Oh yeah soz - I mean stating the quote & then also analysing “That is not for you to decide. The man’s ordained, therefore the light of God is in him.” (p63) The short syntax of, "That is not for you to decide," communicates the commanding and powerful position of authority, thus emphasising the dictation of symbolic "light" and morality.
Or just analysing within - The short syntax of, "That is not for you to decide," communicates the commanding and powerful position of authority, thus emphasising the dictation of symbolic "light" and morality.
So basically stating the quote once or twice if that makes any more sense...
ATAR: 98.85

English Adv: 94
English Ext: 47/50
Ancient history: 94
Legal studies: 94
Music I: 93
Religion II: 95

jamonwindeyer

  • Honorary Moderator
  • Great Wonder of ATAR Notes
  • *******
  • Posts: 10149
  • The lurker from the north.
Re: English Advanced Essay Marking (Modules Only)
« Reply #550 on: August 29, 2016, 11:02:55 pm »
Oh yeah soz - I mean stating the quote & then also analysing “That is not for you to decide. The man’s ordained, therefore the light of God is in him.” (p63) The short syntax of, "That is not for you to decide," communicates the commanding and powerful position of authority, thus emphasising the dictation of symbolic "light" and morality.
Or just analysing within - The short syntax of, "That is not for you to decide," communicates the commanding and powerful position of authority, thus emphasising the dictation of symbolic "light" and morality.
So basically stating the quote once or twice if that makes any more sense...

Oh I'm with you!
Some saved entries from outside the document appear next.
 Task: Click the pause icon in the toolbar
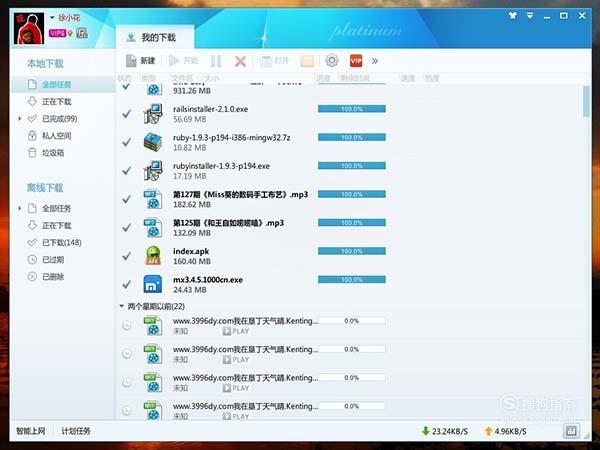216,61
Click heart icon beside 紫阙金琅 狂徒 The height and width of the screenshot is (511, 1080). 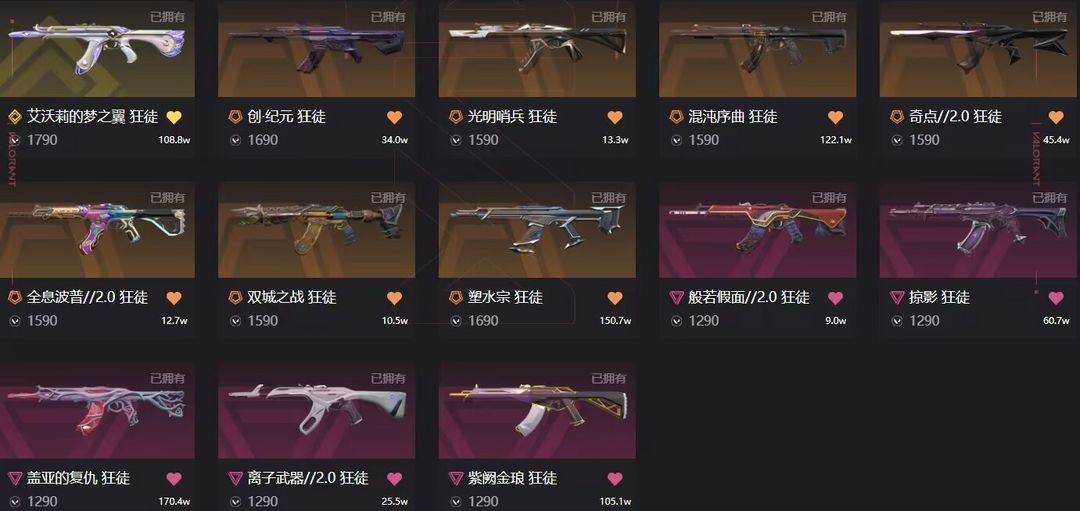pos(615,478)
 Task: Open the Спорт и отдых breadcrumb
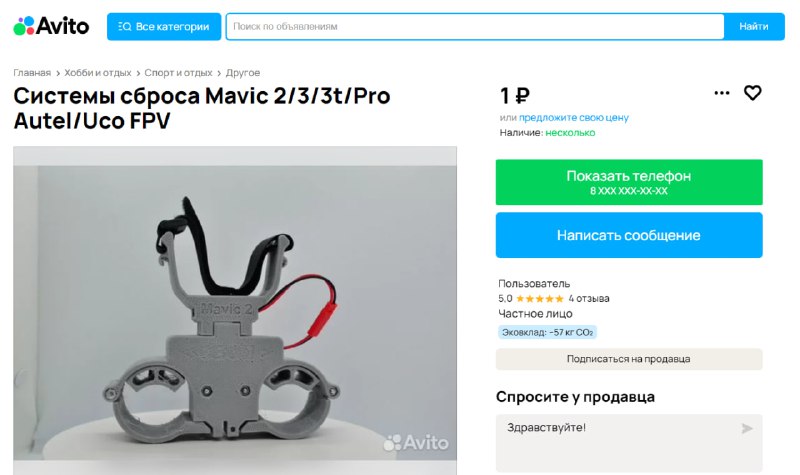178,73
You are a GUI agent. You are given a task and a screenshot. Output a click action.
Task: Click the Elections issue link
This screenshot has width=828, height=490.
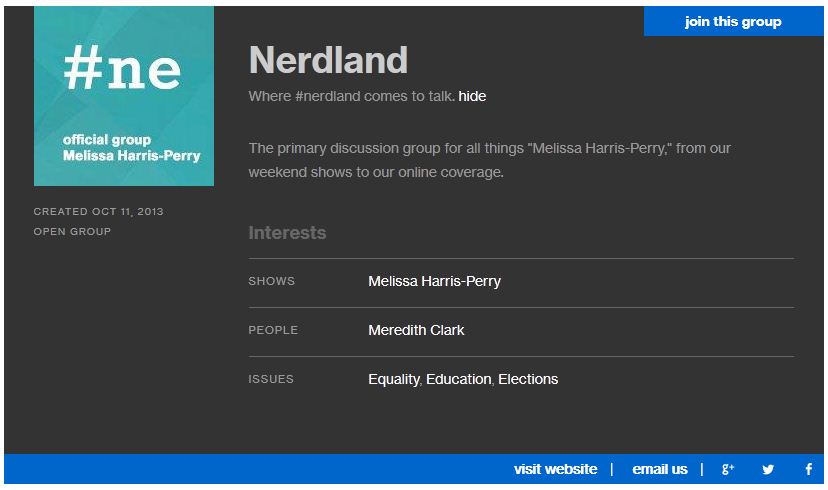[528, 379]
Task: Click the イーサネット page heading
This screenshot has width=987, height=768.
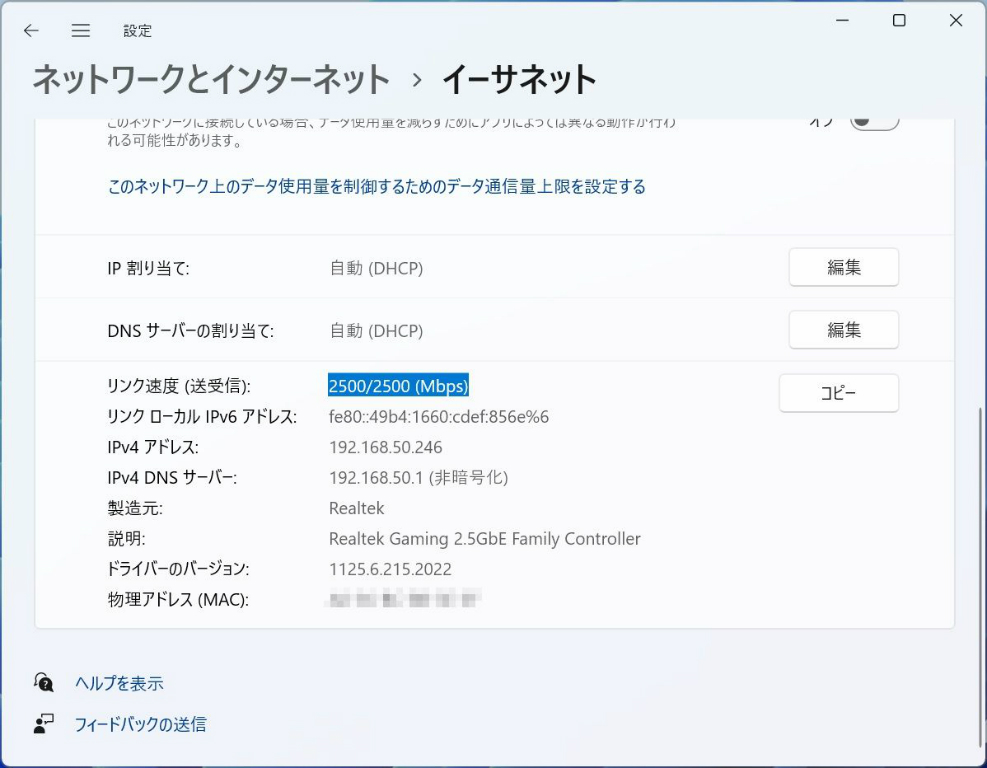Action: (519, 79)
Definitely the second one, or at least that is much more my style, it flows much better in my opinion and definitely saves you lots of words (if you need to cut, there is an easy way!) ;D

christie2584

  • Fresh Poster
  • *
  • Posts: 1
Re: English Advanced Essay Marking (Modules Only)
« Reply #551 on: August 30, 2016, 09:29:48 pm »
Module A
The intertextual connections between Mrs Dalloway and The Hours heighten our understanding of the ways the texts communicate experiences of joy and despair.
Evaluate this statement with detailed reference to both your prescribed texts.
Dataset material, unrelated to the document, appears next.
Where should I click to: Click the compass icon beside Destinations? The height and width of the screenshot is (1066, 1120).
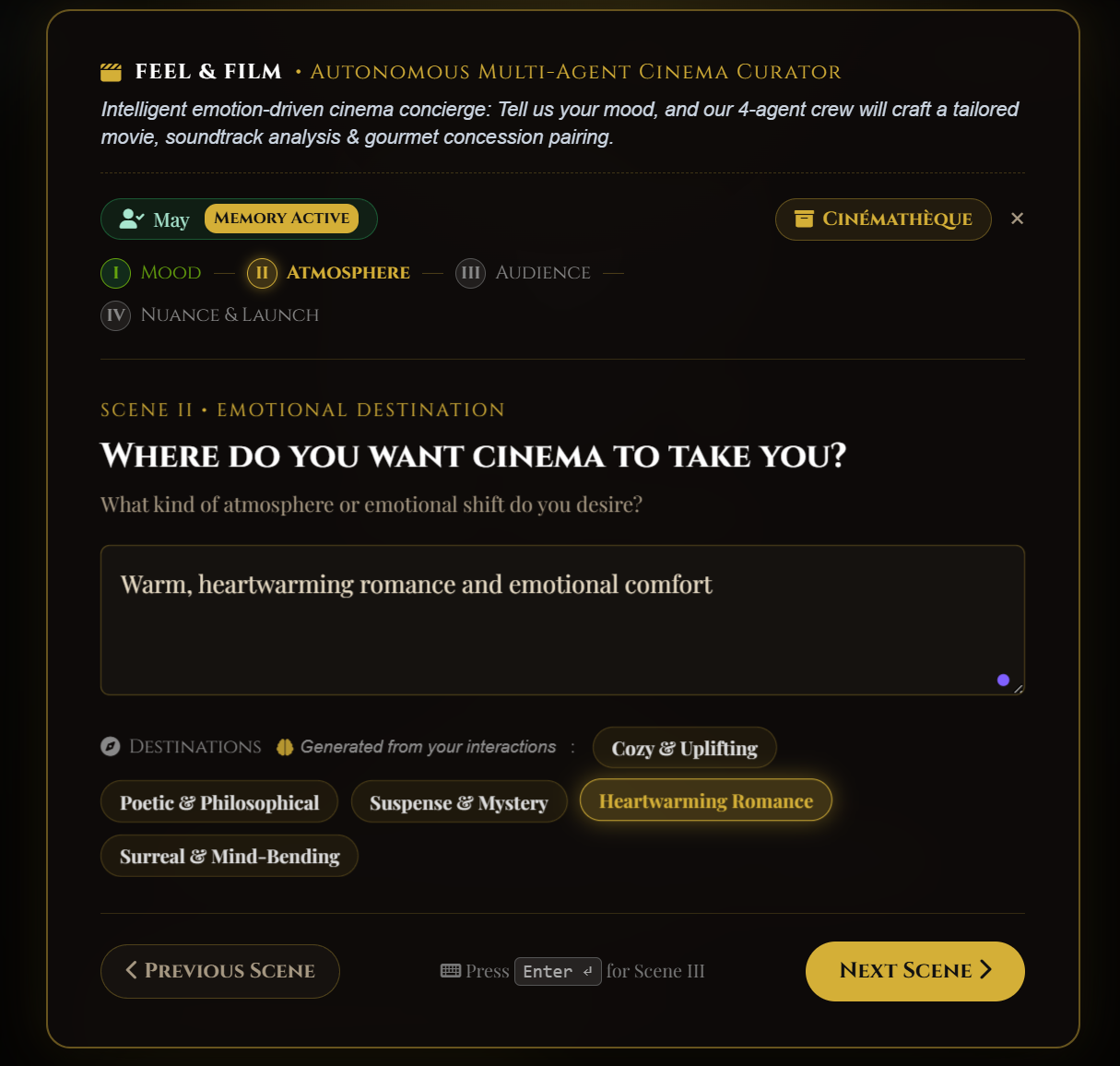(x=111, y=747)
In the comparative study of Virginia Woolf's modernist novel "Mrs. Dalloway" (1925) and Stephen Daldry's post-modern film "The Hours" (2002), the universal human experiences are demonstrated, allowing a heightened understanding of joy and despair. Both texts work intertexually to shape our perception of human experiences and our own outlook on life.

In her post World War One era, Woolf recognised the trauma and horrors of war. She saw the world's bleaker outlook on life and realised its transience and death was "inevitable". This despair is communicated by the stream of consciousness in Clarissa's mind, "Did it matter the? Did it matter that she must inevitably cease completely?". These successive rhetorical questions prods the reader's thought and also highlight the futility of human  life. Being a suffering of depression and bipolar disorder, Woolf was very attuned to the concern of mental illness. She allowed the readers to delve into Septimus' interior world, as "the world" became "standstill". Her clever manipulation of rhythm pauses the pace of the novel, allowing her reader to reflect and understand the post traumatic stress of returning soldiers. This is furthered by Woolf's personification, "The world has raised its whip, where shall it descend?", showing strong notions of fear, paranoia and anxiety. Woolf also advocates for feminist concerns,  by conveying female suffering in Rezia's silent outcry "Help! Help!". She furthers this in "It was she who suffered, but she had no one to tell". This notion of suffering and inner turmoil is revealed as Woolf explores the "external suffering and that eternal loneliness", thus reflecting and responding to the despair of her war-torn world.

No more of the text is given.